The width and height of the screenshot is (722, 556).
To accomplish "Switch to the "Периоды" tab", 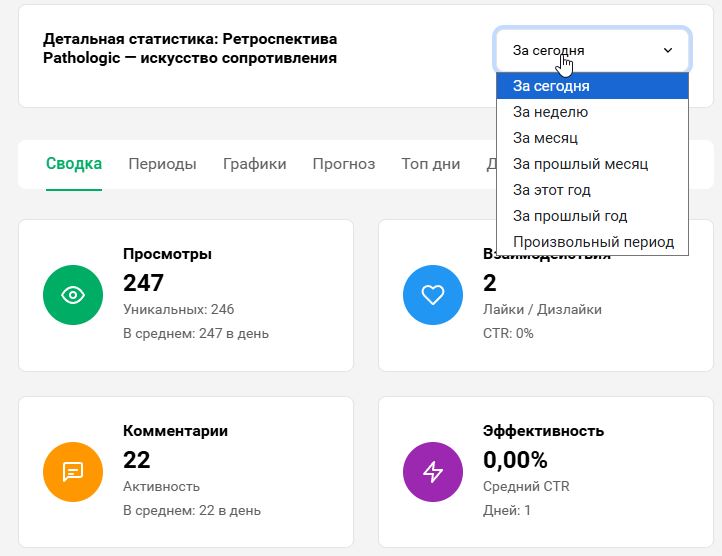I will pos(162,164).
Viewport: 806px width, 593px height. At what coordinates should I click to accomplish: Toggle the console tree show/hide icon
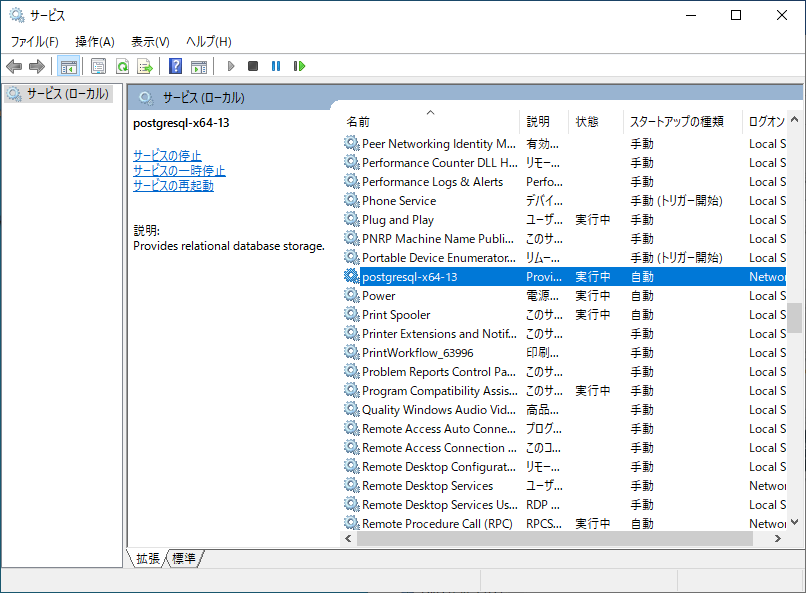click(68, 66)
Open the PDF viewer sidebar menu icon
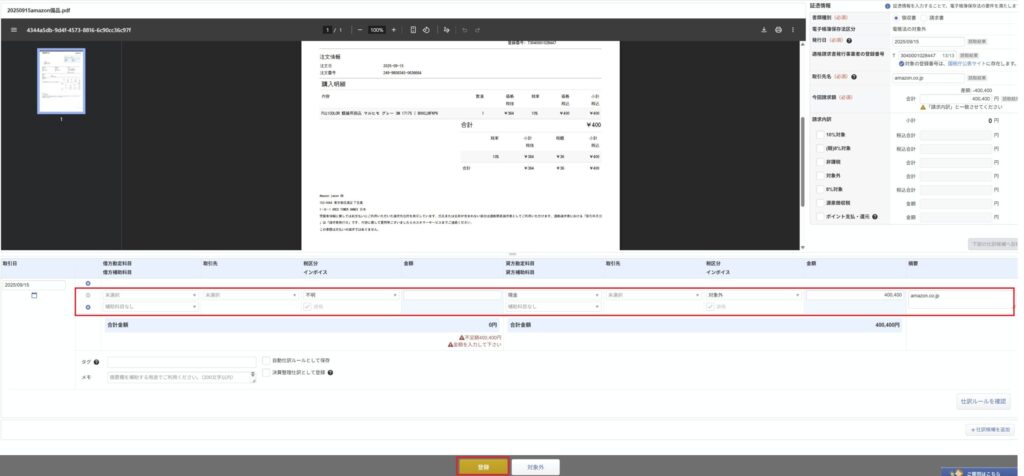This screenshot has height=476, width=1024. tap(13, 30)
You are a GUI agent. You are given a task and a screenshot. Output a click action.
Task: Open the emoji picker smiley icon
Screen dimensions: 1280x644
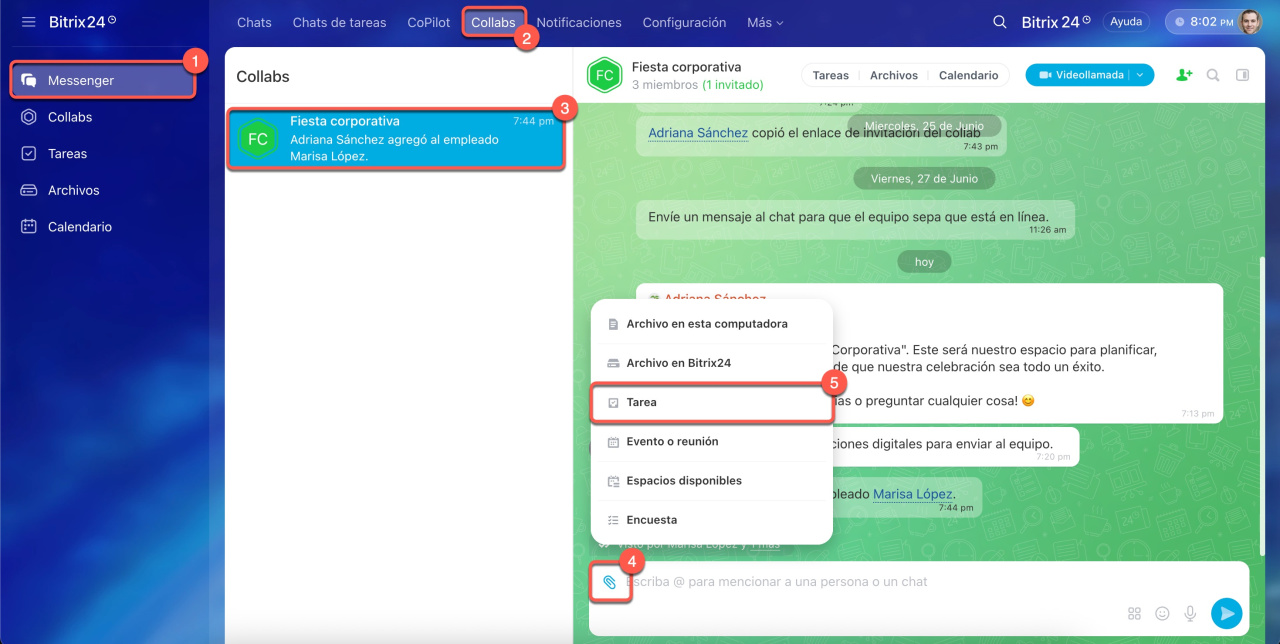click(1162, 613)
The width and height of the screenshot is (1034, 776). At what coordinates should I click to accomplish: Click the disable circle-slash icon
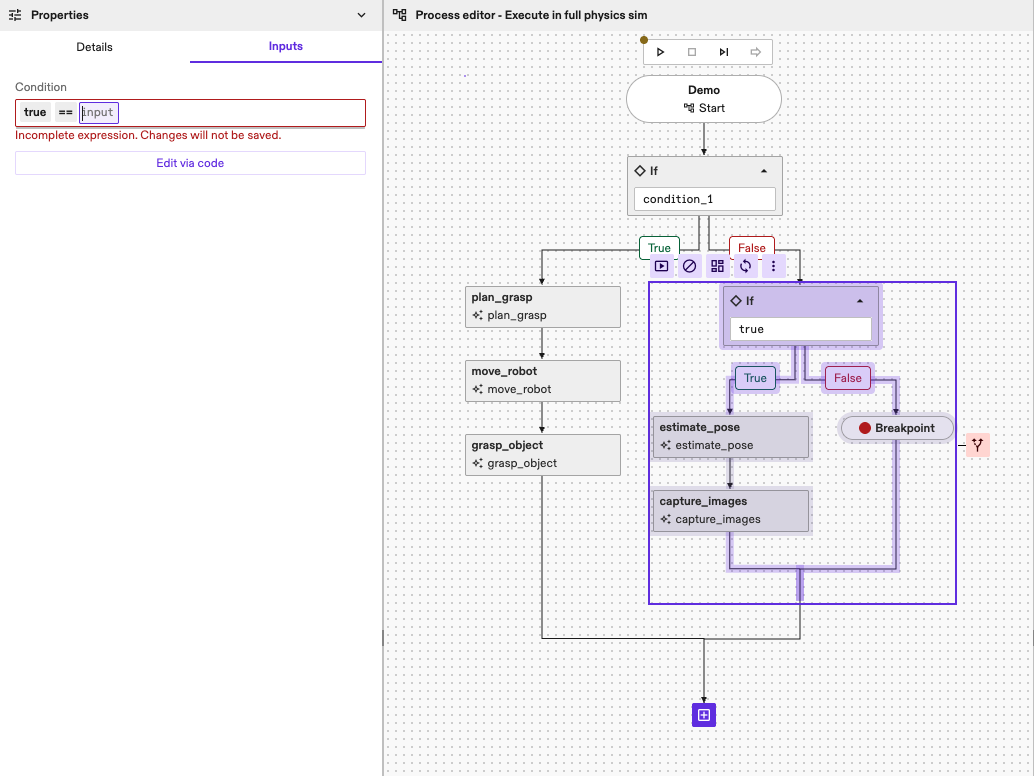pyautogui.click(x=689, y=266)
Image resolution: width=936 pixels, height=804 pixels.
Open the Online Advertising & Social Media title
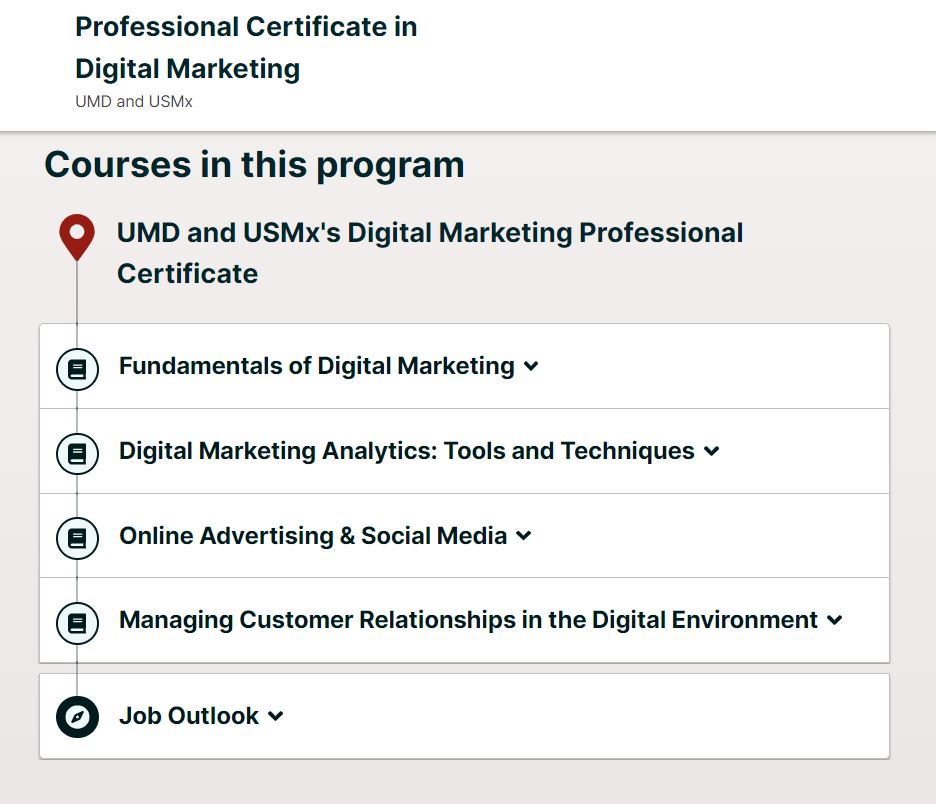coord(313,536)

────────────────

Activity:
From the line containing "The width and height of the screenshot is (1034, 776)." down to the final line of the records above, restate every line word for word, add nothing, and skip the pictures.

Expected answer:
The width and height of the screenshot is (1034, 776). At what coordinates should I click to accomplish: Click the disable circle-slash icon
pyautogui.click(x=689, y=266)
Image resolution: width=936 pixels, height=804 pixels.
Open the Online Advertising & Social Media title
coord(313,536)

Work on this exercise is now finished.